Takeshi Kuramochi, analyste au NewClimate Institute, souligne que les entreprises asiatiques, bien qu’en croissance en matière d’engagements, manquent encore d’une stratégie cohérente pour parvenir à une réelle décarbonation. Cette observation est partagée par l’Energy & Climate Intelligence Unit (ECIU) et le Data-Driven EnviroLab, qui signalent une tendance mondiale à privilégier des objectifs à long terme sans planification détaillée sur les étapes intermédiaires à franchir.
Une pression accrue sur les entreprises
Les régulateurs, ainsi que les investisseurs, commencent à exercer une pression croissante sur les entreprises pour qu’elles rendent des comptes sur leurs actions de décarbonation. Catherine McKenna, présidente du groupe d’experts de l’ONU sur les engagements « zéro net », estime que ces promesses de neutralité carbone ne sont crédibles que si elles s’accompagnent d’une réelle transparence dans la gestion des émissions.
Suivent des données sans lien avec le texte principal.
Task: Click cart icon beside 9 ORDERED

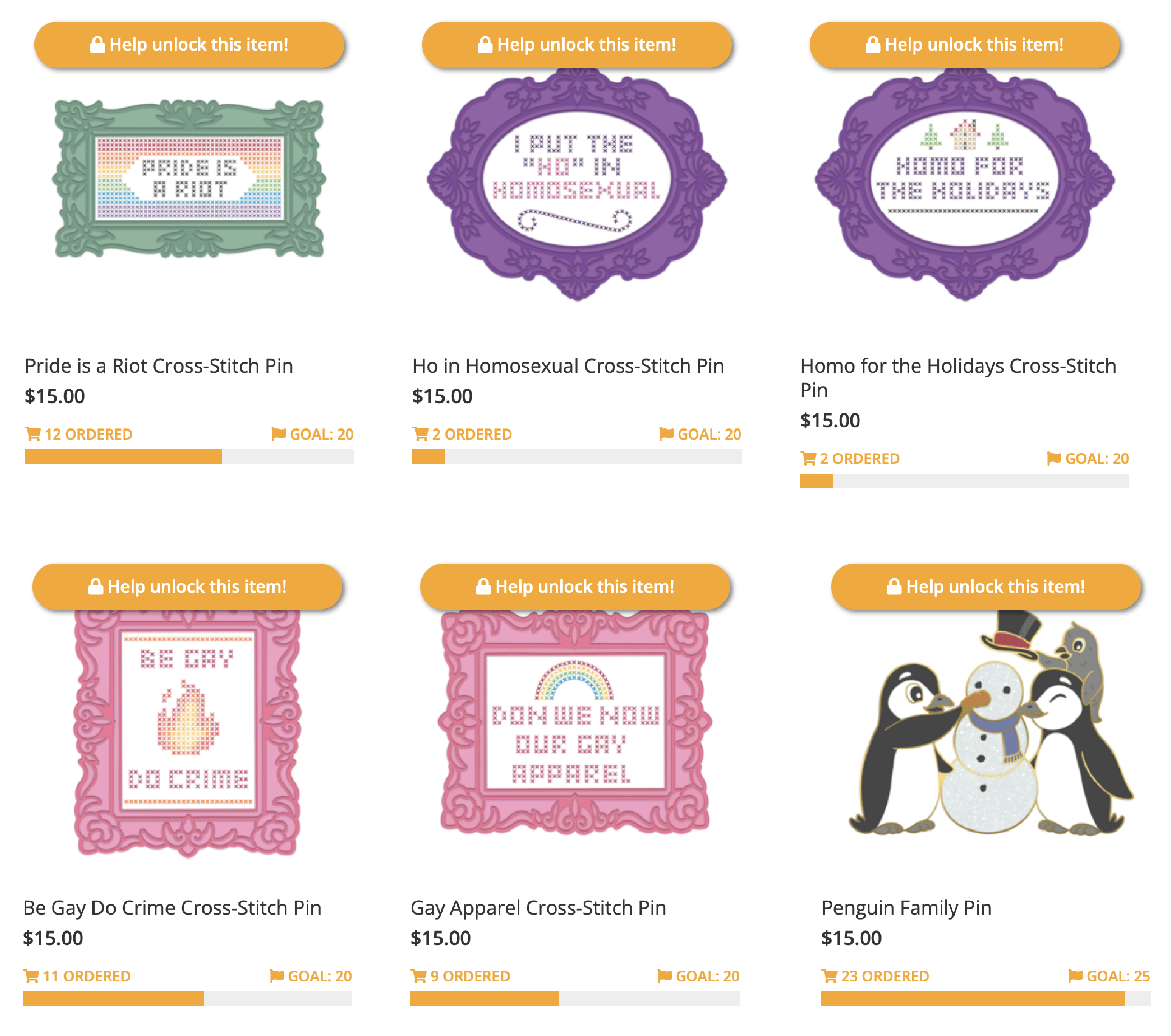Action: click(x=418, y=976)
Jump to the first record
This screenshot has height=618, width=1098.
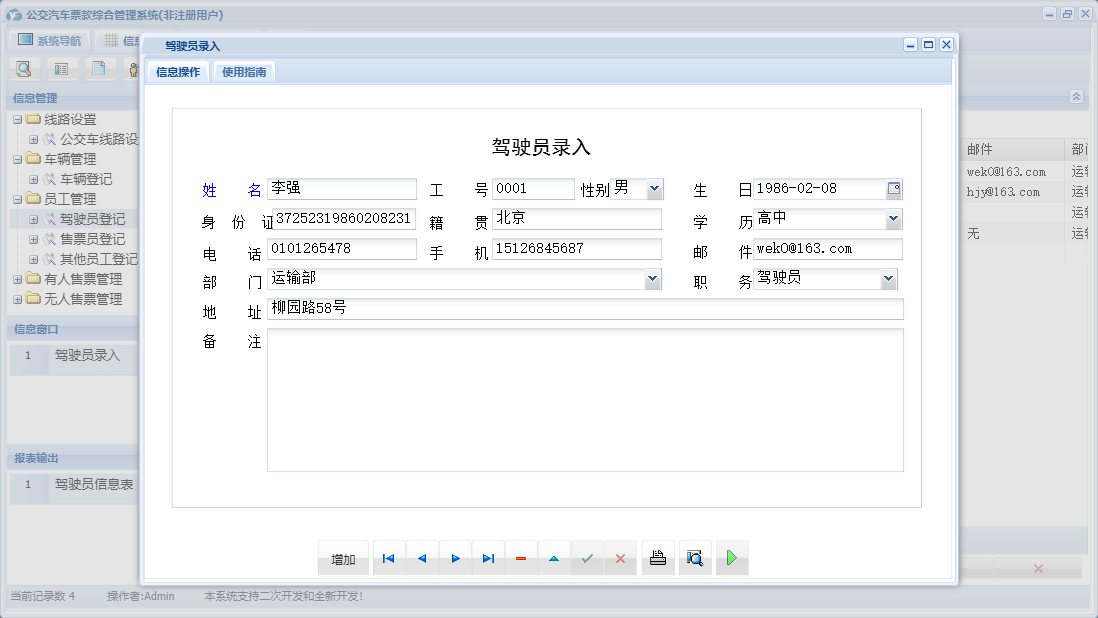point(389,558)
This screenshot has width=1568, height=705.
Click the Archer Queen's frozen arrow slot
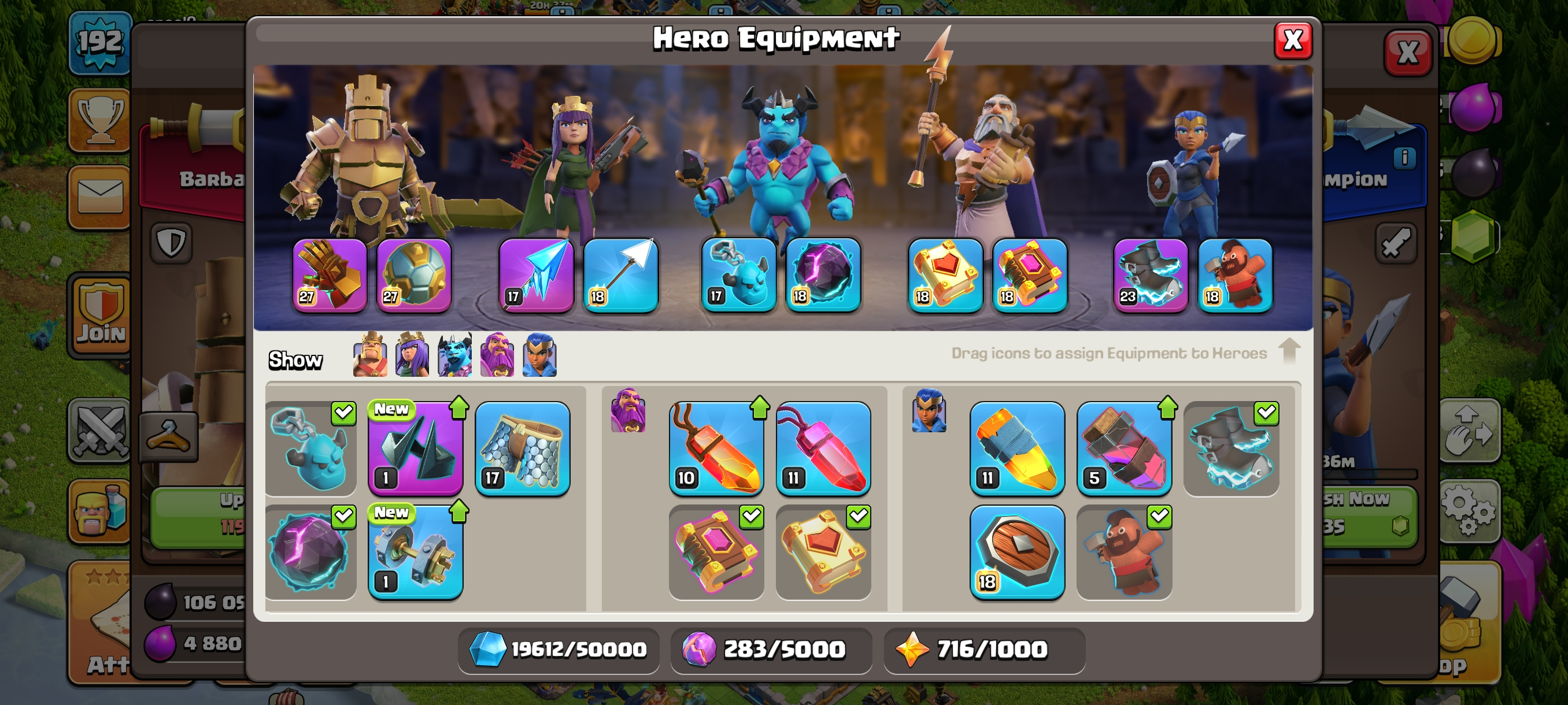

Pour cela, les entreprises doivent intégrer des outils de suivi rigoureux et des objectifs à court terme, tout en diversifiant leurs investissements dans des technologies de réduction directe des émissions. La transition énergétique mondiale ne pourra être réalisée qu’avec une action combinée des entreprises, des gouvernements et des institutions financières, selon McKenna.
Les multinationales asiatiques face à leurs responsabilités
Les entreprises asiatiques, en particulier celles basées au Japon, en Chine et en Corée du Sud, figurent parmi les plus actives en matière d’annonces de neutralité carbone. Toutefois, selon Net Zero Tracker, beaucoup de ces engagements restent vagues, avec des détails peu clairs sur les mesures concrètes à mettre en œuvre. La pression sur ces entreprises est d’autant plus forte que l’Asie est un des plus grands contributeurs aux émissions mondiales de CO2.
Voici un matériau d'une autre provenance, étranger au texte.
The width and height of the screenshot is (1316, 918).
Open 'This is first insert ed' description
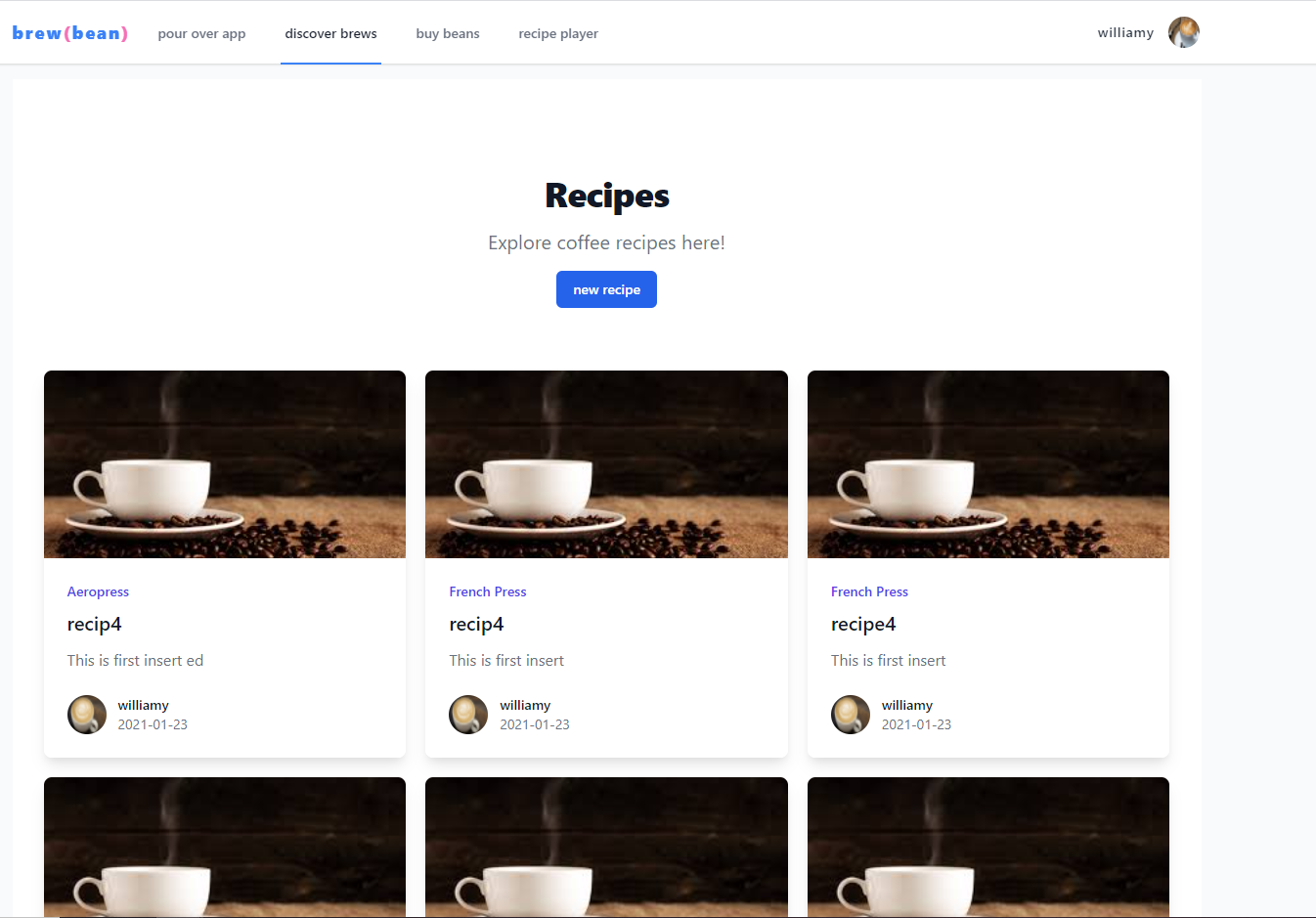click(x=135, y=660)
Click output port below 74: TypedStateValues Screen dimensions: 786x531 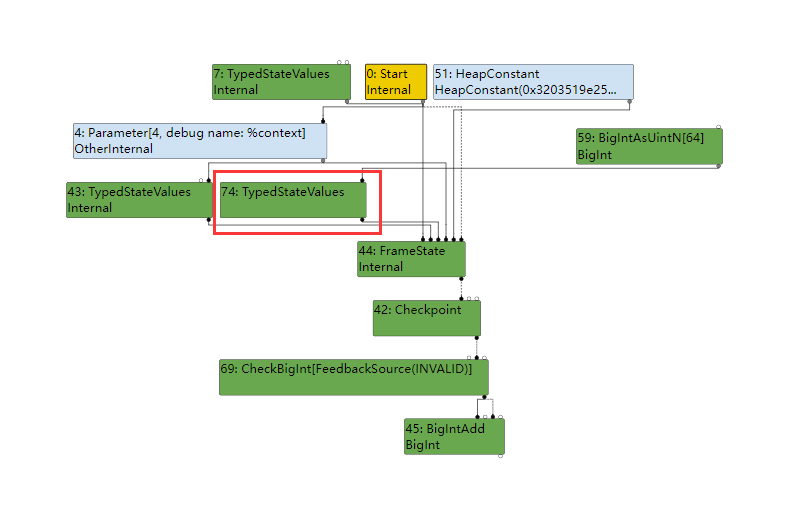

Des initiatives comme celles de Oxford Net Zero cherchent à encourager une approche plus stricte et transparente en matière de décarbonation. Ces initiatives soulignent l’importance pour les entreprises de fixer des objectifs vérifiables et mesurables à chaque étape du processus, et non seulement d’annoncer des ambitions pour 2050 sans plans concrets pour les 5 ou 10 prochaines années.
Les résultats du rapport montrent également que les pays les plus avancés dans ce domaine restent concentrés en Europe, où les régulateurs imposent des exigences plus strictes aux entreprises. Cela contraste fortement avec certaines régions d’Asie, où la réglementation reste moins contraignante.